Coming from a long line of ministers—all of whom were connected to public service in some fashion—Clark was inspired to serve. His pastor father grew up during the civil rights movement and spent much of his life as a community organizer, establishing several nonprofit organizations, believing in the American political process as a way to stimulate social change and instilling a help-thy-neighbor philosophy.
“My father and mother always expressed to us that no matter how little we had, there are folks who have less, and that the world ought to be a better place because you’re in it,” says Clark. “That community service has always been paramount throughout my childhood and carries over to my career.”
Clark’s commitment to service is exhibited through his years of community organizing and volunteer work, including volunteer service on numerous boards, committees and task forces, both locally and nationally.

## Task requirements
1. Retype part of the Clark profile word for word. Begin at the words "Clark’s commitment to" and stop after "locally and nationally.".
2. In the Clark profile, which kinds of groups has Clark served on as a volunteer?
3. Carry on the Clark profile, picking up after its final sentence.

## Dataset content
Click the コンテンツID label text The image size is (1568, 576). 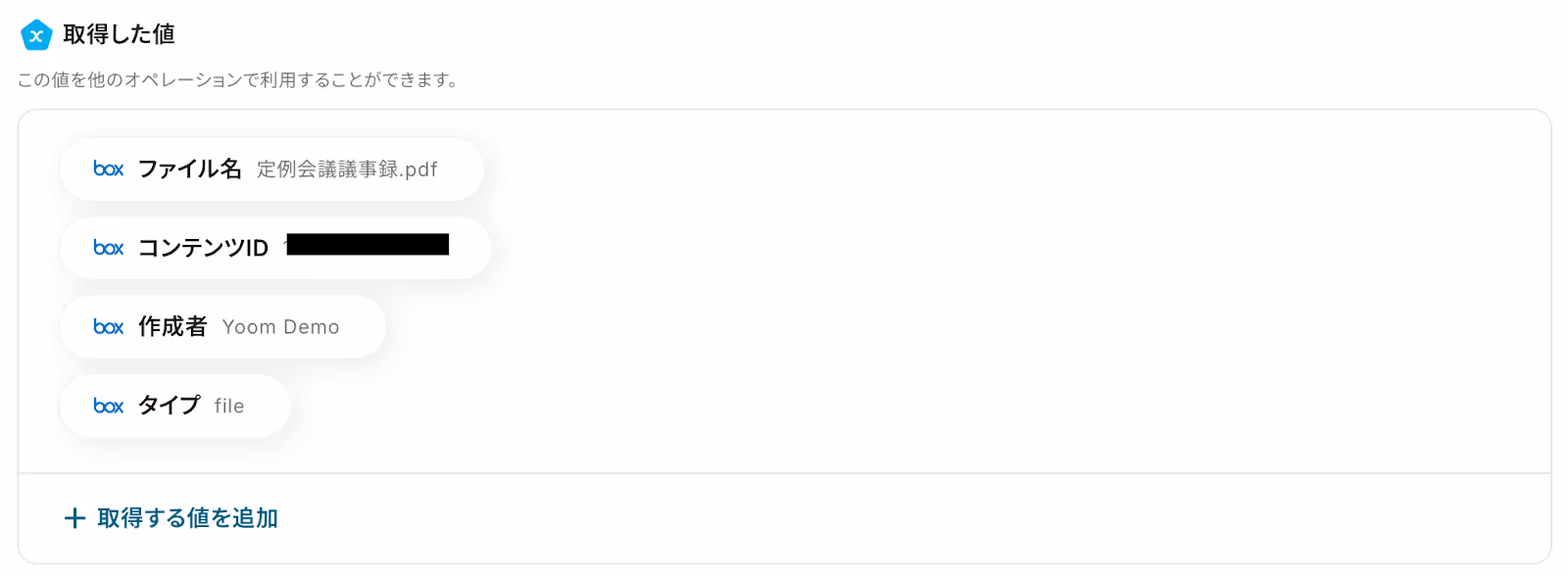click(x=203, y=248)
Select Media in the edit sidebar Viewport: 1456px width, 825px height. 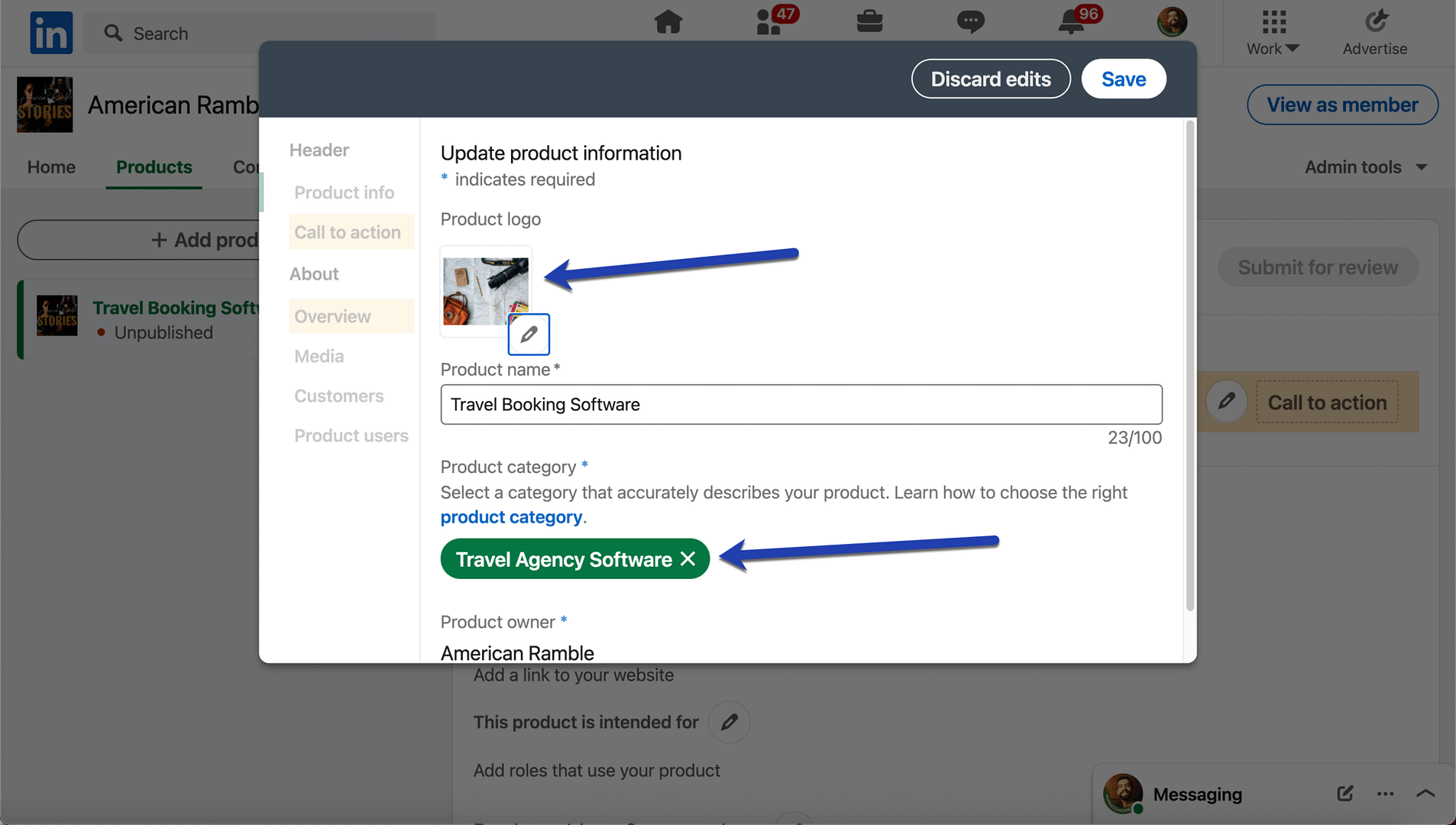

## Responses in order
1.
Clark’s commitment to service is exhibited through his years of community organizing and volunteer work, including volunteer service on numerous boards, committees and task forces, both locally and nationally.

2. boards, committees, task forces

3.
A seminal moment for Clark occurred when he became the first African American to be elected president of the Undergraduate Student Association at Canisius College in his senior year. That deepened experiences and opened doors for him, and got him a job upon graduation in Rep. Jack Quinn’s office. The popular congressman’s emphasis on constituent service reinforced Clark’s dedication to service and gave him a deeper perspective of Western New York.
After more than seven years as a senior aide to Quinn, Clark subsequently entered higher education as director of government, corporate and foundation relations at Medaille College. Then, as part of President John B. Simpson’s Community Engagement Task Force, the Office of Community Relations was created at UB in fall 2006. Clark was named its first director.
Since then, he has forged deeper relationships with the neighborhoods surrounding the campuses through communication—the UB Neighbor newsletter has a circulation of 16,000 homes around the South Campus with a Downtown Campus edition planned to begin this summer. Clark’s office has helped develop business, residential and social programs, events and relationships.
“There’s a common bond between the work that I perform here at UB and what I did at Medaille and with the congressman’s office, and that’s people,” he states. “My job across the board has been to establish, nurture and leverage relationships with folks that are hopefully mutually beneficial. But at the end of the day, it’s about people.”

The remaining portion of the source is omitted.